Rates revenue is a small but not insignificant chunk of our region’s public expenditure. In our fiscal system where we have an annualised budget and limited ability to roll over unspent funds from one year to the next, the roughly £500m that is generated by rates every year provides an important measure of certainty to the Finance Department as it plans the Executive’s budget.

It has been abundantly clear now for many years that our rating system is no longer fit for purpose. It has been unable to adequately adapt to a fast-changing world with no real ability to address the rapid rise in online retail, something that is reflected in the fact that the retail sector accounts for almost twice the rates revenue as its contribution to the economy as a whole.

So profound has been the last two years on customer facing businesses in city centres, that we simply must avoid a return to the way things were and use this as an opportunity it is to do things very differently.

For the last two years, businesses in retail, hospitality, leisure and tourism have enjoyed a 100% rates holiday.

Whilst this was a sizeable investment by the Executive, it equally reflected a considerable amount of pragmatism on their part.

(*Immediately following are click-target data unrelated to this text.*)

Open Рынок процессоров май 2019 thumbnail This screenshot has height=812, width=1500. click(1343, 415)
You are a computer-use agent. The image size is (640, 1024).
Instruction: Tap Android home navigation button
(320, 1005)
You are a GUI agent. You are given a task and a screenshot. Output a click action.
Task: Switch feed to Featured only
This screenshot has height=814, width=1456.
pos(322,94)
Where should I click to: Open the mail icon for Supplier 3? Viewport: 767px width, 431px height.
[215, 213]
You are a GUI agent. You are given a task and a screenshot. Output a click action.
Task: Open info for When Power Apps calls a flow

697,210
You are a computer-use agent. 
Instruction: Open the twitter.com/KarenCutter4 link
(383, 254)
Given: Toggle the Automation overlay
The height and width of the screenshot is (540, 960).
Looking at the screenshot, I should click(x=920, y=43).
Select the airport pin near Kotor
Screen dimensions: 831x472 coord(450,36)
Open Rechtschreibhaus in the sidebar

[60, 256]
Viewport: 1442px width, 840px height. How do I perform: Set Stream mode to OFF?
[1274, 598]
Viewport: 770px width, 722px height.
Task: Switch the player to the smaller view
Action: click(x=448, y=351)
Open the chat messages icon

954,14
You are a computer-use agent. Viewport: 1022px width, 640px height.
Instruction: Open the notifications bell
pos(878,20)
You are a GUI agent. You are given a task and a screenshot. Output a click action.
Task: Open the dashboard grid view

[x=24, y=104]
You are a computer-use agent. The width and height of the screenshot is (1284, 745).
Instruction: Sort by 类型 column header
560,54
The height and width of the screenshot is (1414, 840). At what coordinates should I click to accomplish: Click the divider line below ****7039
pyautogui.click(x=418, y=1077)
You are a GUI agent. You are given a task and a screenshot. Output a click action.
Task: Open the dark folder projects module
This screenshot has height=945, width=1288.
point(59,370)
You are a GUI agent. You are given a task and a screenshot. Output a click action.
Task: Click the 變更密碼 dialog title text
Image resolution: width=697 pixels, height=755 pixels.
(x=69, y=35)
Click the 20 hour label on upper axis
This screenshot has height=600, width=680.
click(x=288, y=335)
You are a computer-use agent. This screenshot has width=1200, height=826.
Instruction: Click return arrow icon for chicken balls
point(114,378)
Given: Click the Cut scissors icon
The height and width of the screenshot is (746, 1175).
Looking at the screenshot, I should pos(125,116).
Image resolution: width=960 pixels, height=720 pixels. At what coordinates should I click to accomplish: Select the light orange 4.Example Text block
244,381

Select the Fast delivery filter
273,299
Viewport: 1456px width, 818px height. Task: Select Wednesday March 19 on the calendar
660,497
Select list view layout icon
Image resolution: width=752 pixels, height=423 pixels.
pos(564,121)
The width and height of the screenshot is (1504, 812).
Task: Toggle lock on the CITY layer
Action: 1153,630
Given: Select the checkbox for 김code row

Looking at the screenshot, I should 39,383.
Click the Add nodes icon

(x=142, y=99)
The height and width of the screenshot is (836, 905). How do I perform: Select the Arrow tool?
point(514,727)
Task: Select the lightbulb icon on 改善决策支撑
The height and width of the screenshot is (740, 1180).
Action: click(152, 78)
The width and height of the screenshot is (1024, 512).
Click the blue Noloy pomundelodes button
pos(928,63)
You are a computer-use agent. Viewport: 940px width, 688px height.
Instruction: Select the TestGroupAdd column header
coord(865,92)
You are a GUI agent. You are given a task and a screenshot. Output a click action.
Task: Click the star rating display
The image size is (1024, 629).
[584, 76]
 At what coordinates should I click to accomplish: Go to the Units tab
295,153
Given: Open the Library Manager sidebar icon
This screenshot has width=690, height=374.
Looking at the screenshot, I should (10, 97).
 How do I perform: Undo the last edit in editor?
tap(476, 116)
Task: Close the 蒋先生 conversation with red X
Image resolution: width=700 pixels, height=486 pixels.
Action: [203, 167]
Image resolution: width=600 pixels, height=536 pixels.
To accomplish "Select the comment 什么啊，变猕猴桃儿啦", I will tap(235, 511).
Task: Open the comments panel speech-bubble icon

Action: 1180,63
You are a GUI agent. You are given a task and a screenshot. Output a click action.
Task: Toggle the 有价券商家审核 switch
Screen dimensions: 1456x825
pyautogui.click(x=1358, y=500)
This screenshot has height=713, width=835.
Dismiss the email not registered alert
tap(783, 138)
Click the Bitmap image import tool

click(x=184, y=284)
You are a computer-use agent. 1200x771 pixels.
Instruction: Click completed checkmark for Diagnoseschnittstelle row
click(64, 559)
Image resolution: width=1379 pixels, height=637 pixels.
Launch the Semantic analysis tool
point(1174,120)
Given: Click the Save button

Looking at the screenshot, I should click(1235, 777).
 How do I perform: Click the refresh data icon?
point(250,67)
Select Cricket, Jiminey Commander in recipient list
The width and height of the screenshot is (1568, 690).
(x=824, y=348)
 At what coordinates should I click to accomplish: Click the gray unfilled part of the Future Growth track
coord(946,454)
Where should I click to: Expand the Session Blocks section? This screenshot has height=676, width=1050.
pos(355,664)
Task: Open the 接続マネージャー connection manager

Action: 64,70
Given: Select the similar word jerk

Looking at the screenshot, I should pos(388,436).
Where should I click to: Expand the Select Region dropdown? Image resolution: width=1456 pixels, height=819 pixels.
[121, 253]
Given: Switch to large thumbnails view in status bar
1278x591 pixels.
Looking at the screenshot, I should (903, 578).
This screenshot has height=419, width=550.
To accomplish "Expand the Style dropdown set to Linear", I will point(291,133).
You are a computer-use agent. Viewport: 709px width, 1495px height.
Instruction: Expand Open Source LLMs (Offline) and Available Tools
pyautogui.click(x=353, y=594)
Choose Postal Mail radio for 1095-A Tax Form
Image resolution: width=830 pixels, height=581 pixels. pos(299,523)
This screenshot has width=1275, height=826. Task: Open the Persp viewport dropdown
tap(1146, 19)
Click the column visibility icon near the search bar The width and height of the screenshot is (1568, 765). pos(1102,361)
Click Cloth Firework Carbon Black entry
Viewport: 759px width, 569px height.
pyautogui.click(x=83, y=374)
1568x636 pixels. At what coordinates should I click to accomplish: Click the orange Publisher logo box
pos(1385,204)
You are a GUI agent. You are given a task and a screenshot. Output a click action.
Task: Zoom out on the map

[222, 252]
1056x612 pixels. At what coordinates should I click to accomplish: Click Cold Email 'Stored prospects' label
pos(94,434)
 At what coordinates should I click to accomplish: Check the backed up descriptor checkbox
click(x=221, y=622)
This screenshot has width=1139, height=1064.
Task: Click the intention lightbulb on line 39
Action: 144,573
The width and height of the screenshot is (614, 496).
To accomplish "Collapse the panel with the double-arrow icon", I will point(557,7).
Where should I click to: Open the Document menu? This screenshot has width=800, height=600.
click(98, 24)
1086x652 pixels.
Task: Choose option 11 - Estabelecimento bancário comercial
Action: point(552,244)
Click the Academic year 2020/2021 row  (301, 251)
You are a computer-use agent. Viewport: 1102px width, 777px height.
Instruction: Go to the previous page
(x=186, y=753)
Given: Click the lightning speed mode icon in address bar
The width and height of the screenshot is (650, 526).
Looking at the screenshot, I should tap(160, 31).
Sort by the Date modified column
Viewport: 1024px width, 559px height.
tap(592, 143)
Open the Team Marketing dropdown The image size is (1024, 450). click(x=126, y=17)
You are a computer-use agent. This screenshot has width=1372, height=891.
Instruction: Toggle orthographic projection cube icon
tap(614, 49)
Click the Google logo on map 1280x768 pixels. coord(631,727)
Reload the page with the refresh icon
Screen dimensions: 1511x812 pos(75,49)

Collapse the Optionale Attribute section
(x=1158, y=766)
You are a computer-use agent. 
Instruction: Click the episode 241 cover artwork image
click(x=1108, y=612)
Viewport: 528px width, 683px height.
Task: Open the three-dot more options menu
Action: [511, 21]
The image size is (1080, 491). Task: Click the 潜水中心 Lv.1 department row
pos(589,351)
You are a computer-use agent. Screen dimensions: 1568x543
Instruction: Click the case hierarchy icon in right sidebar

Ministers couldn’t credibly have issued rates bills to businesses that they had closed down for considerable periods over the last 18 months.

The harsh reality is that had their rates bills landed on their doorsteps, many business owners simply wouldn’t have been able to pay them and enforcement by the Executive could have resulted in the permanent closure of countless businesses.

We are six months away from the start of the next financial year and things are starting to return, slowly but, we hope, surely, to normality, but it won’t be long before business owners will have to find the funds to cover one of their biggest overheads.

What’s more, for lots within the hospitality sector, for example, their new rates bills will be based on a revaluation which will mean a rates bill that is massively bigger than the last one they were last issued with.

What’s more, for lots within the hospitality sector, for example, their new rates bills will be based on a revaluation which will mean a rates bill that is massively bigger than the last one they were last issued with.

The first question the Executive needs to consider is whether or not it wants to reintroduce rates bills for these recovering and still vulnerable sectors without any relief or tapering.

Nothing short of fundamental real rates reform is required. The recent proposal by the Shadow Chancellor that a Labour Government would scrap business rates in England is the kind of recognition that this is a very real issue for many businesses and whether or not they have a future or not.